[Begin]

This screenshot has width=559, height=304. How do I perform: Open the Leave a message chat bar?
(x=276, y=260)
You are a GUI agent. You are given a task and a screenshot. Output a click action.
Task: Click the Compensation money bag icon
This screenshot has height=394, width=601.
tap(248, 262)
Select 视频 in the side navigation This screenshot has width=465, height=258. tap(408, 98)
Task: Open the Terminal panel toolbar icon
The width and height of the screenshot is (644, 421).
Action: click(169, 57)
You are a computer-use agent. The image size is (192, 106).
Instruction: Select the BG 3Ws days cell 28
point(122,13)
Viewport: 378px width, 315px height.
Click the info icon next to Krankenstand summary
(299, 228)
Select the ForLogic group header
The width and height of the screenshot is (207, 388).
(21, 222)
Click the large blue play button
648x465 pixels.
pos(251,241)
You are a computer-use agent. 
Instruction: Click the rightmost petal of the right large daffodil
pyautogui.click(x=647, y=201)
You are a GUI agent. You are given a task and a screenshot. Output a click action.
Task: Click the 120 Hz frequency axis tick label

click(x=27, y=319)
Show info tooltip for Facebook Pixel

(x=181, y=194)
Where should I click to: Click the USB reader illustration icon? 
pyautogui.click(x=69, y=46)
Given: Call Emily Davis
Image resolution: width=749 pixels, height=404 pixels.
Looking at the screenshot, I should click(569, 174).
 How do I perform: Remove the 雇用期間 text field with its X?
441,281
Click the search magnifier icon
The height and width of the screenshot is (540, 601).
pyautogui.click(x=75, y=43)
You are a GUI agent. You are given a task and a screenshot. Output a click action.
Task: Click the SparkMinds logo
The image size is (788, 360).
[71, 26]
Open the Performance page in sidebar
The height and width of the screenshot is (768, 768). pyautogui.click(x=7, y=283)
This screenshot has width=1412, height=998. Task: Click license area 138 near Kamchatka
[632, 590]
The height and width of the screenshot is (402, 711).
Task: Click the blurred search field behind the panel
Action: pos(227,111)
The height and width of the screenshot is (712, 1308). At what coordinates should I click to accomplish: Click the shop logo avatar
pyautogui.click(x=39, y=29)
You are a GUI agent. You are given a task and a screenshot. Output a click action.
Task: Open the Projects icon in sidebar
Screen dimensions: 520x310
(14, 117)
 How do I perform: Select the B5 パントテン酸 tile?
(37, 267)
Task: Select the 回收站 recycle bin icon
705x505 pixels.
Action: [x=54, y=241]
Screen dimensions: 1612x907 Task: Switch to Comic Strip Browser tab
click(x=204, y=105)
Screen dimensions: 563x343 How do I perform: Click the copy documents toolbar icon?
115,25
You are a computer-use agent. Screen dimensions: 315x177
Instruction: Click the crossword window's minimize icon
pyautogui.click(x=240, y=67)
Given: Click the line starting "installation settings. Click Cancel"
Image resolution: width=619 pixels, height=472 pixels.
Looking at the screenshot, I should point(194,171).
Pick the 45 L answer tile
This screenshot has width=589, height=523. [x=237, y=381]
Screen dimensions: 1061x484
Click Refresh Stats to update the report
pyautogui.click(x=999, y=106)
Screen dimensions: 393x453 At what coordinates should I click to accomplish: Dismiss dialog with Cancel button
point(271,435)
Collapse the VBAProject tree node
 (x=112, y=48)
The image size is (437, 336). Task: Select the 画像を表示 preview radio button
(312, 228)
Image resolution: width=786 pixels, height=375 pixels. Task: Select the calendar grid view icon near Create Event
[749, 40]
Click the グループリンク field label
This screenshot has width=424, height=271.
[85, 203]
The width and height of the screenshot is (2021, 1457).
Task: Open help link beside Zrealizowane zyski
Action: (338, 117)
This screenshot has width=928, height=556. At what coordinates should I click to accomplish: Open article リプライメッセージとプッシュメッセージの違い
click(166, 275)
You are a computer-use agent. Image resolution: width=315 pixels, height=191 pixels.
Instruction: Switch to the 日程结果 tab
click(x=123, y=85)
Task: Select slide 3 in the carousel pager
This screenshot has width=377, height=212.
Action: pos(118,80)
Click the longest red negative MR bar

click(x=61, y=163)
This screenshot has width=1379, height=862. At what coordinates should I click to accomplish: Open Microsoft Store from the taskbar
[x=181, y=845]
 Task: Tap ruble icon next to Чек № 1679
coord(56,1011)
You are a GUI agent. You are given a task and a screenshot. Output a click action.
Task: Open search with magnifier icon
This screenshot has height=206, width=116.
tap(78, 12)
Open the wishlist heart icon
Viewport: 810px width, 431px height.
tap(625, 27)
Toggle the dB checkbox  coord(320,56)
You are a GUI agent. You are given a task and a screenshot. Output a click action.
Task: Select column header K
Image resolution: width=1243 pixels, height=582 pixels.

[End]

- [STATED TASK]:
Copy all of the material above line for line, with no changes at all.

- [SOLUTION FOR THIS PROBLEM]:
This screenshot has width=559, height=304. How do I perform: Open the Leave a message chat bar?
(x=276, y=260)
You are a GUI agent. You are given a task and a screenshot. Output a click action.
Task: Click the Compensation money bag icon
This screenshot has height=394, width=601.
tap(248, 262)
Select 视频 in the side navigation This screenshot has width=465, height=258. tap(408, 98)
Task: Open the Terminal panel toolbar icon
The width and height of the screenshot is (644, 421).
Action: click(169, 57)
You are a computer-use agent. The image size is (192, 106).
Instruction: Select the BG 3Ws days cell 28
point(122,13)
Viewport: 378px width, 315px height.
Click the info icon next to Krankenstand summary
(299, 228)
Select the ForLogic group header
The width and height of the screenshot is (207, 388).
(21, 222)
Click the large blue play button
648x465 pixels.
pos(251,241)
You are a computer-use agent. 
Instruction: Click the rightmost petal of the right large daffodil
pyautogui.click(x=647, y=201)
You are a GUI agent. You are given a task and a screenshot. Output a click action.
Task: Click the 120 Hz frequency axis tick label

click(x=27, y=319)
Show info tooltip for Facebook Pixel

(x=181, y=194)
Where should I click to: Click the USB reader illustration icon? 
pyautogui.click(x=69, y=46)
Given: Call Emily Davis
Image resolution: width=749 pixels, height=404 pixels.
Looking at the screenshot, I should click(569, 174).
 How do I perform: Remove the 雇用期間 text field with its X?
441,281
Click the search magnifier icon
The height and width of the screenshot is (540, 601).
pyautogui.click(x=75, y=43)
You are a GUI agent. You are given a task and a screenshot. Output a click action.
Task: Click the SparkMinds logo
The image size is (788, 360).
[71, 26]
Open the Performance page in sidebar
The height and width of the screenshot is (768, 768). pyautogui.click(x=7, y=283)
This screenshot has width=1412, height=998. Task: Click license area 138 near Kamchatka
[632, 590]
The height and width of the screenshot is (402, 711).
Task: Click the blurred search field behind the panel
Action: pos(227,111)
The height and width of the screenshot is (712, 1308). At what coordinates should I click to accomplish: Click the shop logo avatar
pyautogui.click(x=39, y=29)
You are a GUI agent. You are given a task and a screenshot. Output a click action.
Task: Open the Projects icon in sidebar
Screen dimensions: 520x310
(14, 117)
 How do I perform: Select the B5 パントテン酸 tile?
(37, 267)
Task: Select the 回收站 recycle bin icon
705x505 pixels.
Action: [x=54, y=241]
Screen dimensions: 1612x907 Task: Switch to Comic Strip Browser tab
click(x=204, y=105)
Screen dimensions: 563x343 How do I perform: Click the copy documents toolbar icon?
115,25
You are a computer-use agent. Screen dimensions: 315x177
Instruction: Click the crossword window's minimize icon
pyautogui.click(x=240, y=67)
Given: Click the line starting "installation settings. Click Cancel"
Image resolution: width=619 pixels, height=472 pixels.
Looking at the screenshot, I should point(194,171).
Pick the 45 L answer tile
This screenshot has width=589, height=523. [x=237, y=381]
Screen dimensions: 1061x484
Click Refresh Stats to update the report
pyautogui.click(x=999, y=106)
Screen dimensions: 393x453 At what coordinates should I click to accomplish: Dismiss dialog with Cancel button
point(271,435)
Collapse the VBAProject tree node
 (x=112, y=48)
The image size is (437, 336). Task: Select the 画像を表示 preview radio button
(312, 228)
Image resolution: width=786 pixels, height=375 pixels. Task: Select the calendar grid view icon near Create Event
[749, 40]
Click the グループリンク field label
This screenshot has width=424, height=271.
[85, 203]
The width and height of the screenshot is (2021, 1457).
Task: Open help link beside Zrealizowane zyski
Action: (338, 117)
This screenshot has width=928, height=556. At what coordinates should I click to accomplish: Open article リプライメッセージとプッシュメッセージの違い
click(166, 275)
You are a computer-use agent. Image resolution: width=315 pixels, height=191 pixels.
Instruction: Switch to the 日程结果 tab
click(x=123, y=85)
Task: Select slide 3 in the carousel pager
This screenshot has width=377, height=212.
Action: pos(118,80)
Click the longest red negative MR bar

click(x=61, y=163)
This screenshot has width=1379, height=862. At what coordinates should I click to accomplish: Open Microsoft Store from the taskbar
[x=181, y=845]
 Task: Tap ruble icon next to Чек № 1679
coord(56,1011)
You are a GUI agent. You are given a task and a screenshot. Output a click action.
Task: Open search with magnifier icon
This screenshot has height=206, width=116.
tap(78, 12)
Open the wishlist heart icon
Viewport: 810px width, 431px height.
tap(625, 27)
Toggle the dB checkbox  coord(320,56)
You are a GUI agent. You are given a task and a screenshot. Output a click action.
Task: Select column header K
Image resolution: width=1243 pixels, height=582 pixels.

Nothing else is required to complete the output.